É. Não nos casamos, evidentemente – mas também não
nos largamos mais. Nem naquele dia, nem nos meses que se seguiram. E talvez eu tenha
tropeçado um tanto para afastar o meu coração da Mia, incapaz de realmente
deixar seu apartamento no outro dia ou de impedir seus avanços durante a festa,
tá, mas estar com a Clara era diferente. Diferente de tudo que eu já
tinha vivido.
Era o relacionamento mais sincero que eu já tinha tido. Numa
ausência completa de hesitação. Não tinha um pensamento que cruzasse a minha
cabeça e que não saísse sem medo da minha boca, se concretizando quase
imediatamente ao lado dela. Como se testássemos o limite uma da outra e fôssemos
nos expandindo, sem filtro. Juntas. Nos apaixonando pela expressão mais sincera
de quem éramos. Puta merda.
Assim, matando o trabalho só para nos ver; dez, doze horas sem
sair da cama; fodendo em cada banheiro que a gente encontrava; caindo pelas
sarjetas da Augusta, numas declarações bêbadas de madrugada; subindo no
primeiro ônibus pro litoral só para ver o sol nascer no mar; conversando o
caminho todo, com as mãos e as pernas entrelaçadas, afundadas no banco; nos contando
todos nossos segredos, nuns papos sem fim, aos risos; xavecando nossas amigas; cuspindo
água gelada uma na outra, numa tarde de calor no sofá da sala; e nos beijando
até acabar o ar. Nunca tinha vivido esse tipo de genuinidade com alguém.
Esse tipo de liberdade.
A única coisa sobre a qual a gente não falava era a Mia. Mas
também não é como se tivesse muito o que dizer – desde que conversamos sobre
nossos sentimentos, eles pareciam ter perdido a força. Ou a urgência.

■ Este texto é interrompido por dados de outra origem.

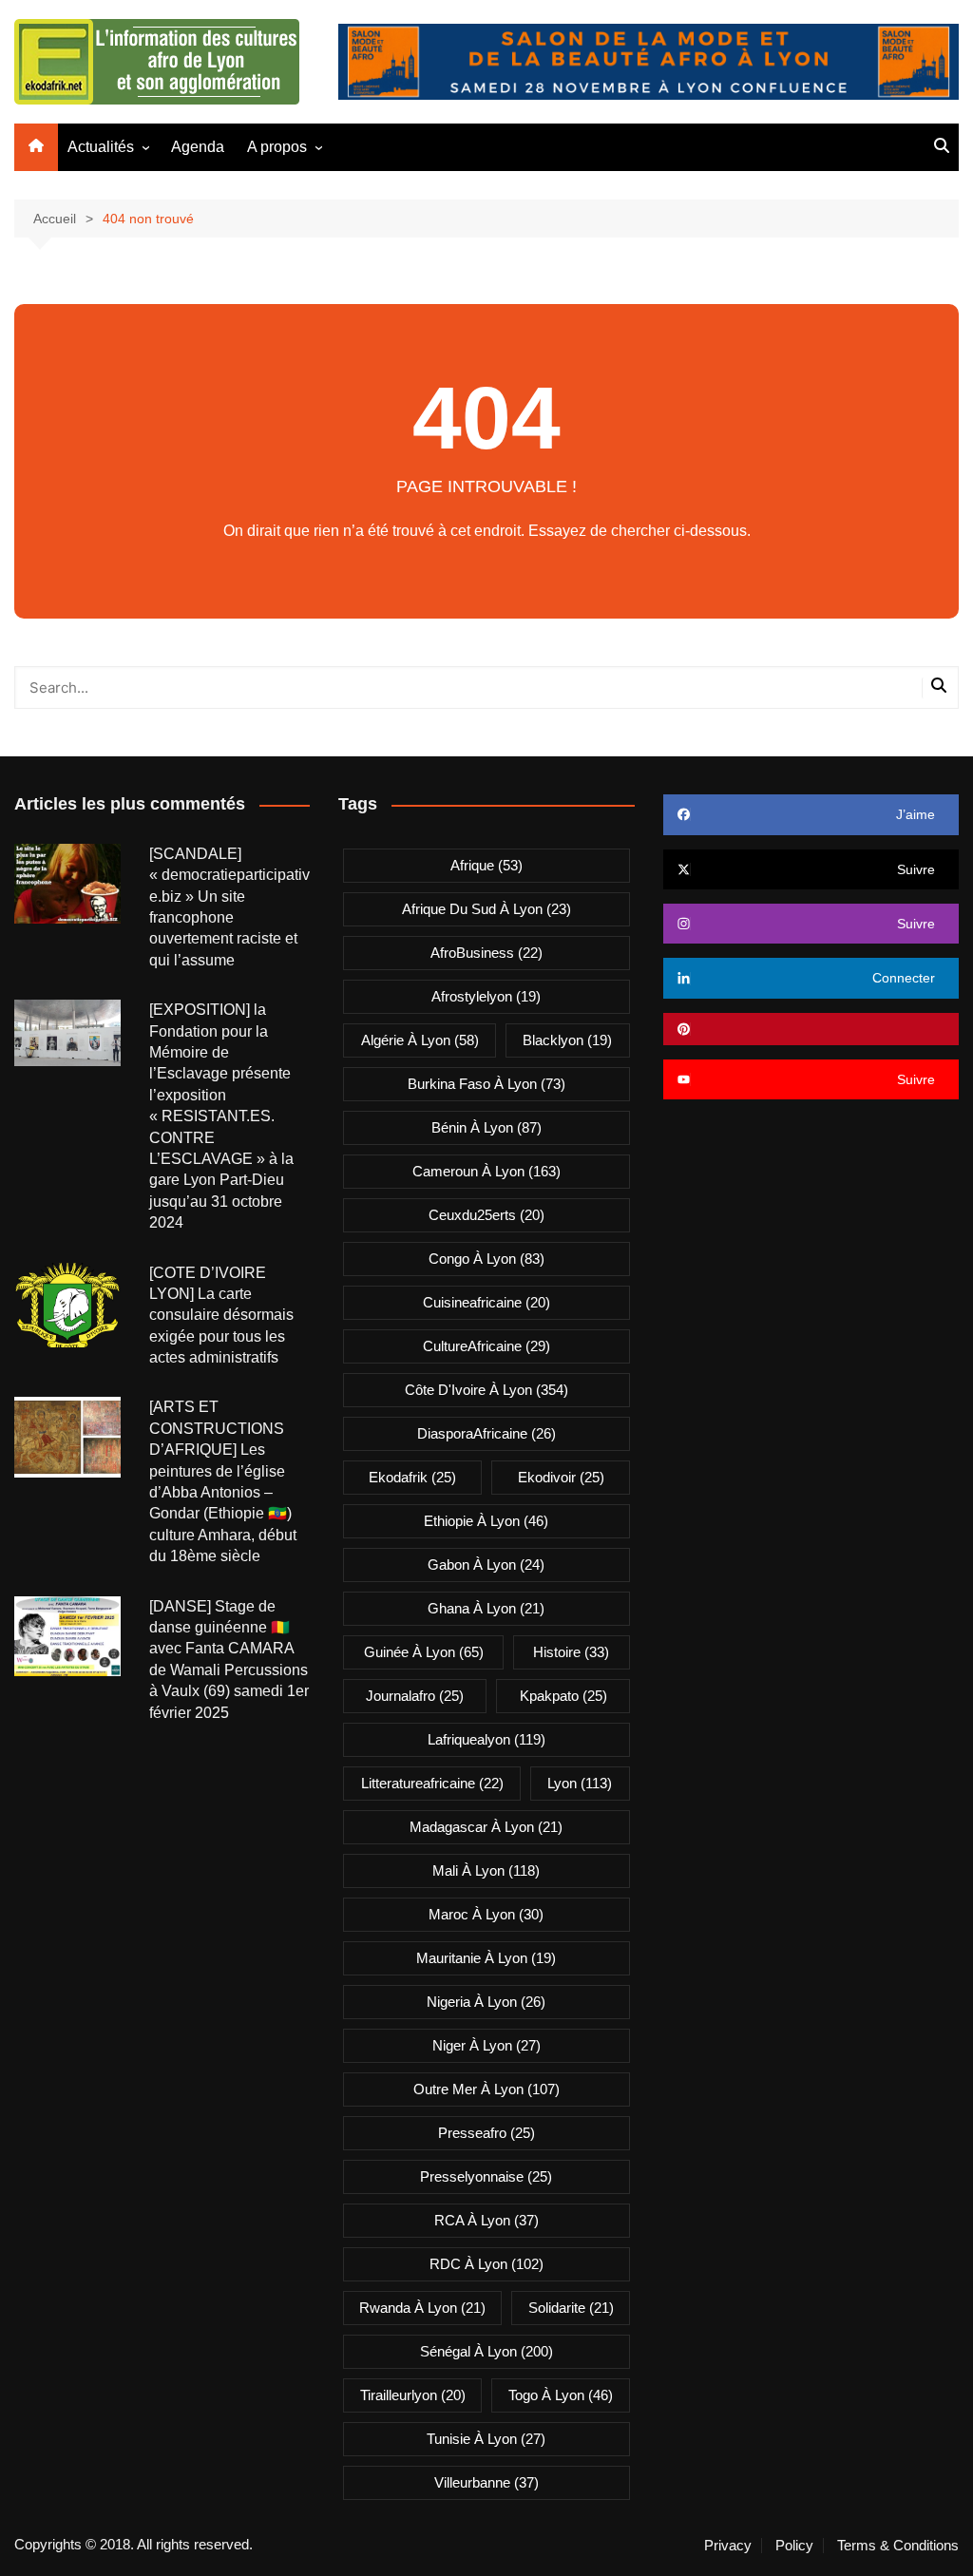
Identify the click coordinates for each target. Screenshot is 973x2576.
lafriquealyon (486, 1739)
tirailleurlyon (413, 2395)
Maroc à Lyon (486, 1914)
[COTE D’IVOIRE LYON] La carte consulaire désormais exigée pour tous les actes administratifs (221, 1315)
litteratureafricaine (432, 1783)
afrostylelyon (486, 996)
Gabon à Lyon (486, 1564)
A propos (277, 147)
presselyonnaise (486, 2176)
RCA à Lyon (486, 2220)
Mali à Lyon (486, 1870)
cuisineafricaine (486, 1302)
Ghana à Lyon (486, 1608)
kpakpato (563, 1696)
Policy (794, 2545)
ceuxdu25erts (486, 1215)
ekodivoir (561, 1477)
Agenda (197, 147)
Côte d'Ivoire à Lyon (486, 1390)
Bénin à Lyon (486, 1127)
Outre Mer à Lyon (486, 2089)
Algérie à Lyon (420, 1040)
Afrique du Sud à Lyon (486, 909)
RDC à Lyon (486, 2264)
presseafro (486, 2133)
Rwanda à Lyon (422, 2307)
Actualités (100, 147)
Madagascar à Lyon (486, 1827)
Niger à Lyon (486, 2045)
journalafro (415, 1696)
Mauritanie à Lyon (486, 1958)
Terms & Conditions (898, 2545)
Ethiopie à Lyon (486, 1521)
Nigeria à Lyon (486, 2002)
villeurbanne (486, 2482)
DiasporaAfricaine (486, 1433)
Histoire (571, 1652)
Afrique (486, 865)
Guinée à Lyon (424, 1652)
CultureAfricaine (486, 1346)
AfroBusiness (486, 953)
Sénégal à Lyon (486, 2351)
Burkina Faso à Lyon (486, 1084)
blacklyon (567, 1040)
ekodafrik (412, 1477)
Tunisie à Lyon (486, 2439)
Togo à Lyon (560, 2395)
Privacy (728, 2545)
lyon (579, 1783)
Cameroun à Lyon (486, 1171)
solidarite (571, 2307)
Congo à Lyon (486, 1258)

Era como se, em algum lugar, a Mia agora soubesse o que significava para mim e
eu para ela. E a certeza nos tirava aquela angústia toda. Chegamos num ponto em
que passamos a quase achar graça, ocasionalmente nos provocando pelos
corredores ou nuns SMS bobos. Mas sem nunca cruzar a linha.
As coisas só não estavam indo lá muito bem no apartamento. É.
Financeiramente – o Fer continuava sem emprego. Começou com uma festa aqui,
outra ali, mas aí passou um mês inteiro e depois outro e nada. No terceiro mês,
bateu o desespero. Paramos com as festas e passamos a mandar o currículo dele para
tudo quanto é canto. O Fer tentou alguns freelas e até rolaram umas entrevistas,
mas nada. Nada de vaga. E quando foi lá pelo quinto mês, acabou o seguro-desemprego.
Aí apertou de vez.
No sexto, acabaram-se as economias dele. No sétimo, as minhas. E
aí aconteceu exatamente o que não deveria – as festas voltaram.
Inferno.
Não para o apartamento em si, porque eu deixei bem claro que era
contra, mas o Fer não passava mais uma porra de noite em casa. Não sei.
Talvez ele estivesse cansado de ficar lá depois de tantos meses ou talvez só precisasse
extravasar a frustração, vai saber. Mas o clima ficou uma merda. Toda
vez que eu chegava do trabalho, exausta de tanta hora extra que pegava, e não o
encontrava... eu reclamava.
E toda vez que eu reclamava, ah, dava treta.